[Entries on target coordinates]
-- START --
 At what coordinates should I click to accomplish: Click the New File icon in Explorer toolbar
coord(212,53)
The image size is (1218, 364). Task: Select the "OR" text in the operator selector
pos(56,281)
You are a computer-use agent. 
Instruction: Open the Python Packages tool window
-- END --
-- START --
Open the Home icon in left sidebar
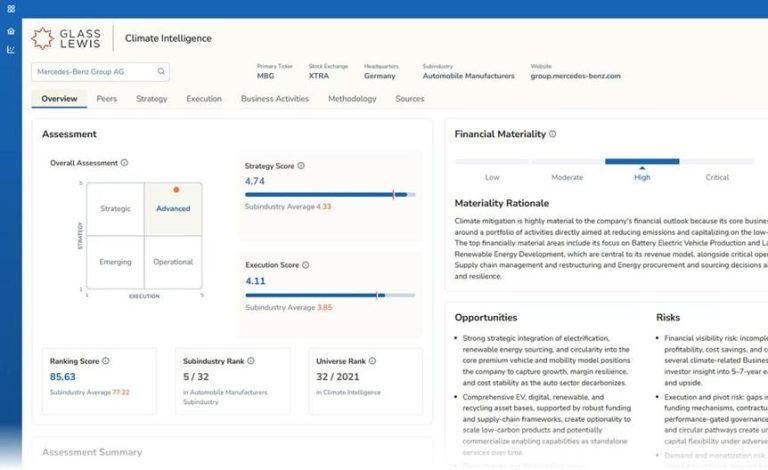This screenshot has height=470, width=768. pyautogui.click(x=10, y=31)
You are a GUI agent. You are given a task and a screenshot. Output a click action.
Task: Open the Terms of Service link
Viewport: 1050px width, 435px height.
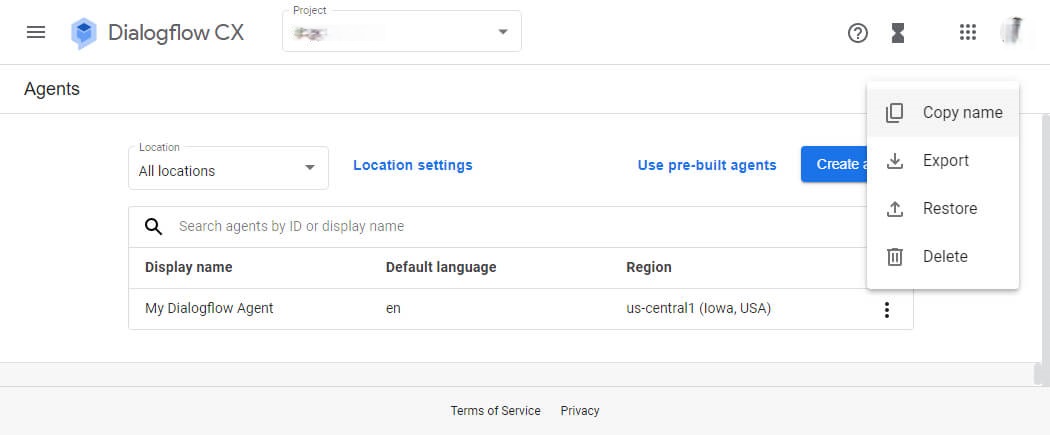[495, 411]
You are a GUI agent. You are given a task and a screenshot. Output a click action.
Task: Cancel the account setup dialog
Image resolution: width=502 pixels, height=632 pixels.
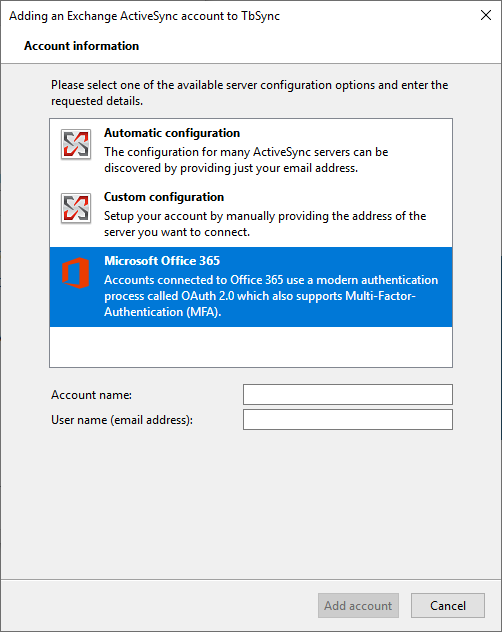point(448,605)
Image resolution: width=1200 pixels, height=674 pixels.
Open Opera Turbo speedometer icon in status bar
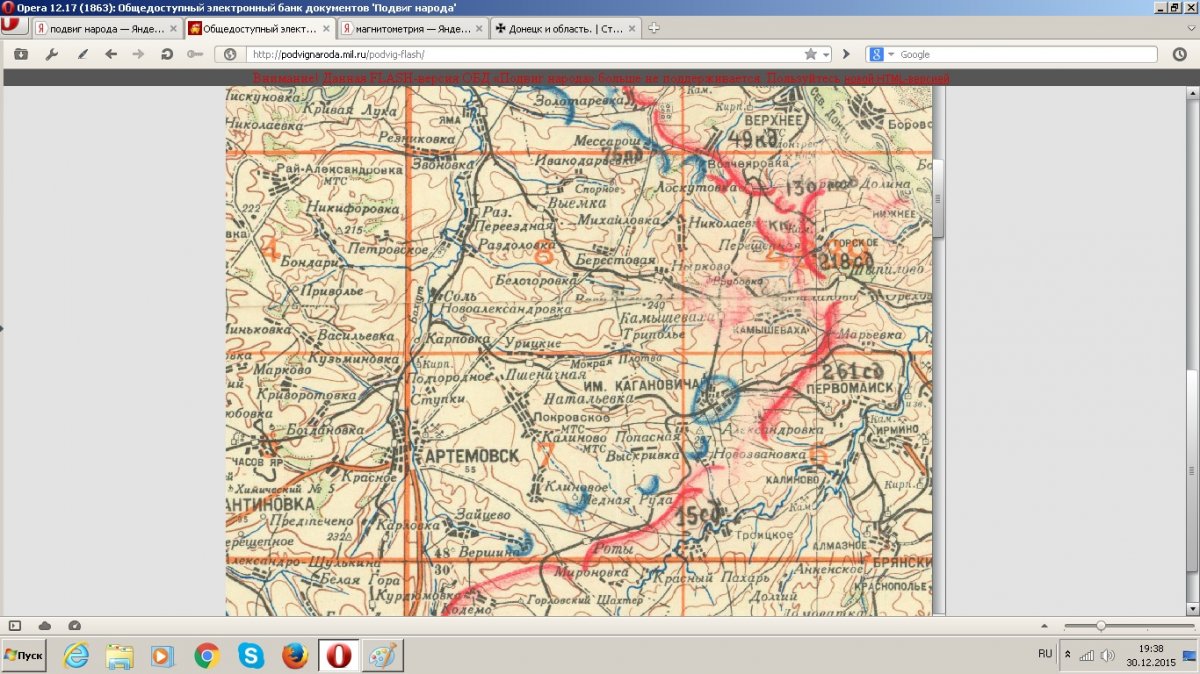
-- END --
▸ What you will do
Reproduce the data above verbatim, from the line containing "At what coordinates" through the line containing "Instruction: Open the", including both of those lines.

▸ Result of the exercise
 At what coordinates should I click to accomplish: Click the New File icon in Explorer toolbar
coord(212,53)
The image size is (1218, 364). Task: Select the "OR" text in the operator selector
pos(56,281)
You are a computer-use agent. 
Instruction: Open the Python Packages tool window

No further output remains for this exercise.